Greetings Deathlings,
It's a good day for a brand new, hot off the presses article on The Order site!
"Inventing Farewell: Poetry as a Mortuary Practice" examines when author and professor David Sherman created a class for his students to forge and reinvent their relationship with the dead.
These students were brave. The assignments were weird.
The class read contemporary poems to discover what they have to offer a modern world searching for meaningful ways to hold vigil, bear witness, care for corpses, and create meaningful contact between the living and dead. Sherman taught the course out of a belief “That poetry of mourning is a powerful, if neglected, resource for asserting agency in the face of death today.”
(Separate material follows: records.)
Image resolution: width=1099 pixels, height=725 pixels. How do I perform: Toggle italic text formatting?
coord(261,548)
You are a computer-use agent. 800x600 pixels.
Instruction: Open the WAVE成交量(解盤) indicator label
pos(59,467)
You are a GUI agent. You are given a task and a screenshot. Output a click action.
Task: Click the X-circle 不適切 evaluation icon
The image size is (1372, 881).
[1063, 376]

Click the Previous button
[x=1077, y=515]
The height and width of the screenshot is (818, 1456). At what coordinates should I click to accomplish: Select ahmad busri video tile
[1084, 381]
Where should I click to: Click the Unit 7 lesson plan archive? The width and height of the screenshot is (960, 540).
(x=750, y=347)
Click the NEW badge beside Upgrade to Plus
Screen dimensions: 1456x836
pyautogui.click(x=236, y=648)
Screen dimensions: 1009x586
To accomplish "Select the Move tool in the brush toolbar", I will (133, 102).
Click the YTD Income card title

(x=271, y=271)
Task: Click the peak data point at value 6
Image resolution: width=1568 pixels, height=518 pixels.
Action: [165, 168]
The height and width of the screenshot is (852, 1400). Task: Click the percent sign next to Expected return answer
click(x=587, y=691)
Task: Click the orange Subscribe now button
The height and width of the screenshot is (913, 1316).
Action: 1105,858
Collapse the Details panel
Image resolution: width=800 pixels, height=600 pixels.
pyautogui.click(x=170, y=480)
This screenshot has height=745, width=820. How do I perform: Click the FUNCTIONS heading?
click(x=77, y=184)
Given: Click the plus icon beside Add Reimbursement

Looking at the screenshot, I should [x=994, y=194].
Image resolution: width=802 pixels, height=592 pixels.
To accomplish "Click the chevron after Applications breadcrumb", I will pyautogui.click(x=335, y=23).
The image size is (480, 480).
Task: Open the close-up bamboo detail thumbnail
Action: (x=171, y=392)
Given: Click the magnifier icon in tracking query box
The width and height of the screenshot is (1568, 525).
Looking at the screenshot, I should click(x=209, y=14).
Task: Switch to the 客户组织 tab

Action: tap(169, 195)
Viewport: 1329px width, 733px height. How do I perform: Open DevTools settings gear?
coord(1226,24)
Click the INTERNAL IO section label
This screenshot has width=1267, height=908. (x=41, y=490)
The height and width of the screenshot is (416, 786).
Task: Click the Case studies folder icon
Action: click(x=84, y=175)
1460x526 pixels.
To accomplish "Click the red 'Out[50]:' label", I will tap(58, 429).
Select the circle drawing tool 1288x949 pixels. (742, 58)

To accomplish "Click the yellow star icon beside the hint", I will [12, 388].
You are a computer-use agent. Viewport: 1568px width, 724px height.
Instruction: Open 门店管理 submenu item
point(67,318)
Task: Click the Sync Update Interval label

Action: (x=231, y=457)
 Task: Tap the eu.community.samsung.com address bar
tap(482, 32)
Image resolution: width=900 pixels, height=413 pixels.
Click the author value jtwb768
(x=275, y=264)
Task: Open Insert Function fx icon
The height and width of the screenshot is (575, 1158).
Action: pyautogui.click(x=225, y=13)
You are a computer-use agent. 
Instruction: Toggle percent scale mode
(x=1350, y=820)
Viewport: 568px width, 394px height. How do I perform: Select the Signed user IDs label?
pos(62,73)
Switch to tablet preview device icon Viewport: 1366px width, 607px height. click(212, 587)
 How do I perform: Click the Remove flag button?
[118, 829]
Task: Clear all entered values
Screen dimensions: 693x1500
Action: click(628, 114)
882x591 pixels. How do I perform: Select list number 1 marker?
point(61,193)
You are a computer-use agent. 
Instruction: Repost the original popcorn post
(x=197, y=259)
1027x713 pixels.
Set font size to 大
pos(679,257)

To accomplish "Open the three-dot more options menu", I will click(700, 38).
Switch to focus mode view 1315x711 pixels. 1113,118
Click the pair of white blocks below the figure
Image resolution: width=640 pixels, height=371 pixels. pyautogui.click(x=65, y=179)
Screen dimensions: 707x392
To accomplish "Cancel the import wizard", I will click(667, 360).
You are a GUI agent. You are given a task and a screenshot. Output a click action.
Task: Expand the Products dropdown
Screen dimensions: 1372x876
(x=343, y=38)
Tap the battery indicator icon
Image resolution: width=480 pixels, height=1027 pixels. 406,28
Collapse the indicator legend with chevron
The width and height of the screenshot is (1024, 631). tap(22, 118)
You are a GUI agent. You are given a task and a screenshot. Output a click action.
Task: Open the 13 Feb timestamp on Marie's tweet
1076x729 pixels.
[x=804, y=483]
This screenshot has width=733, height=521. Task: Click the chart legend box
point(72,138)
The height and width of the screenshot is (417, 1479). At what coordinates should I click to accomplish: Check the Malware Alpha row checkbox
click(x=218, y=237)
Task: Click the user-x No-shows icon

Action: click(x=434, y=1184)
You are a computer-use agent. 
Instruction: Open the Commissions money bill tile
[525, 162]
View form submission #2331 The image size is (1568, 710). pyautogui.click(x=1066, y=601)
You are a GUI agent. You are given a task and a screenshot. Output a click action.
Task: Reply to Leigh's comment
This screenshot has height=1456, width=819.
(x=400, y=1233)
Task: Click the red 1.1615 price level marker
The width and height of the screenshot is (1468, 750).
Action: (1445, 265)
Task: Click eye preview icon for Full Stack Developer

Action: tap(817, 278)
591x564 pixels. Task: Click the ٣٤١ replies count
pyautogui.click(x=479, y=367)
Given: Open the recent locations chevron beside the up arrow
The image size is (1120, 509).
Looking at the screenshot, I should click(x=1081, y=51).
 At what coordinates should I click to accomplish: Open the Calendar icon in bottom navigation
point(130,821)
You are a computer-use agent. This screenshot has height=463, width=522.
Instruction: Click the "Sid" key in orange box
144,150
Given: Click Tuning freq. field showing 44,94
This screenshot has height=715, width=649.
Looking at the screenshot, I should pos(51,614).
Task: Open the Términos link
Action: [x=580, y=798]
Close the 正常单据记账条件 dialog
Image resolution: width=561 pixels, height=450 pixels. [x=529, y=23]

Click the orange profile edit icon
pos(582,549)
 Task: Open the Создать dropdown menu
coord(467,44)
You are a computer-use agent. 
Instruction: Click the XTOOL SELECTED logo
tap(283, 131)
Immersed in poetry, students were challenged to think of imaginative solutions to real problems. They designed a necropolis or memorial park, brainstormed commemoration practices that could gather the bereaved, proposed neighborhood historical exhibits, wrote their own poetry, and created maps of funerary spaces. By the end of the semester, students came to realize that we need not be passive in the terrible challenge of another’s dying.
It's stuff like this that really makes me believe that children are the future (of death positivity).
And as for MORE CONTENT coming down the pipeline, we have a new episode of Death in the Afternoon coming out this week and a new video coming out in the first week of April.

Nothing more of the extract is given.